Public Affairs and Communications

  • Actively pursue the introduction and passage of federal, state, and local legislation and regulations that would protect research. Similarly, it is in the best interest of the scientific community that research institutions oppose federal, state, and local legislative activity that would restrict responsible research.
  • Urge lawmakers to ensure consistency of protective coverage across jurisdictions.Policymakers can work to standardize laws enforced by state and local governments that protect researchers.
  • Proactively build relationships with reporters to convey accurate information about responsible research, as well as specific research being conducted at the facility.Communications staff will maintain a welcoming environment for media who can accurately portray animal research and its benefits.
  • Regularly examine student-university organizations, in keeping with standards of protected activity. Regular examination will ensure that such organizations are not using their university “sponsorship” to interact with potentially dangerous non-university organizations advocating violence, particularly those classified by law enforcement as domestic terrorist organizations.

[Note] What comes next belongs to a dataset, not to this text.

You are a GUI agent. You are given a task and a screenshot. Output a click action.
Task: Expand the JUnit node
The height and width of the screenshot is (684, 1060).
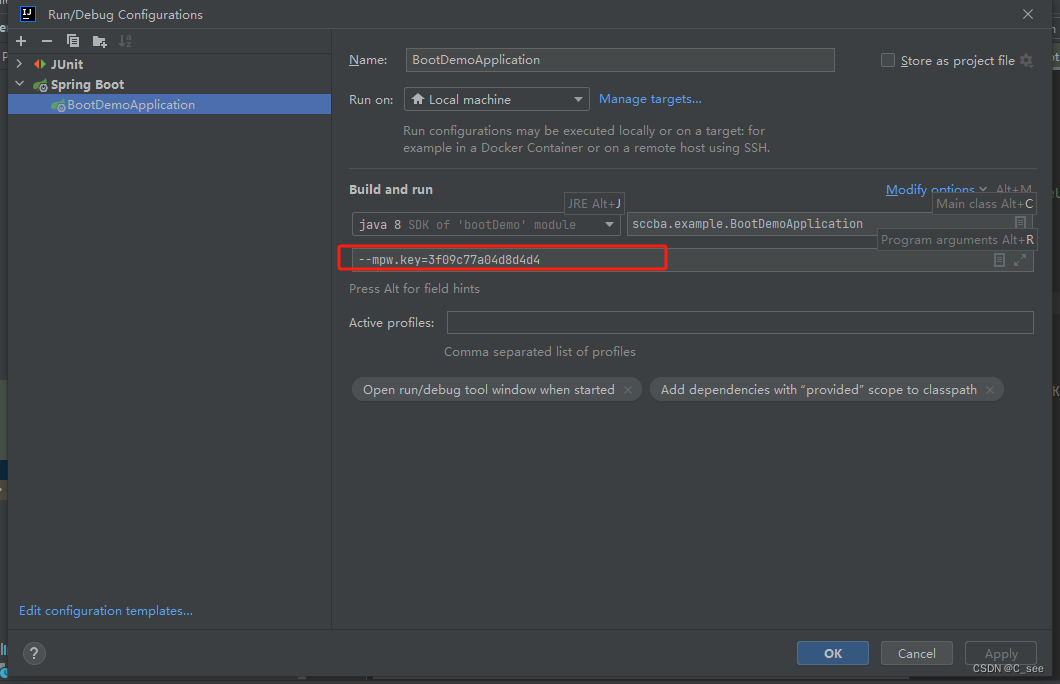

Talking Points to Guide Discussions of Best Practices with University Administration

  • Animal models are essential tools to pursuing groundbreaking research. Animal research has led to important advances in understanding the nervous system and its disorders. Among these are the developments of a vaccine against polio; medications for the effective treatment of depression, schizophrenia, and obsessive-compulsive disorder; advances in the treatment of Parkinson's disease, Alzheimer’s disease, stroke, sleep disorders, and hearing; and new drugs for the treatment of pain and epilepsy.
  • Best Practices is designed to enhance the institution’s emergency management and preparedness plans, with the goal of better protecting employees. Best Practices strives to add protections to plans to ensure that researchers can perform their work and live in a safe environment. Gaps in protective coverage between campus and local police exist, sometimes with hazardous results.
  • If the rate of attacks grows, research institutions could begin to lose talented researchers and the grants they manage. Talented researchers with novel ideas are essential to an institution’s pursuit of scientific knowledge, as well as a country’s stake in the increasingly competitive biomedical sciences fields. It is in an institution’s best interest to provide a safe and thriving research atmosphere for their researchers.
  • The financial loss to institutions brought about by attacks is significant. While we do not have complete estimates for the annual cost of attacks to research institutions, it is clear that additional security personnel and/or technology are costly, not to mention the costs in terms of lost research advances. Beyond financial issues, attacks result in a high-stress atmosphere and take a serious emotional toll on employees. It’s important to remember that these attacks can often affect all staff in a department and the university community at large.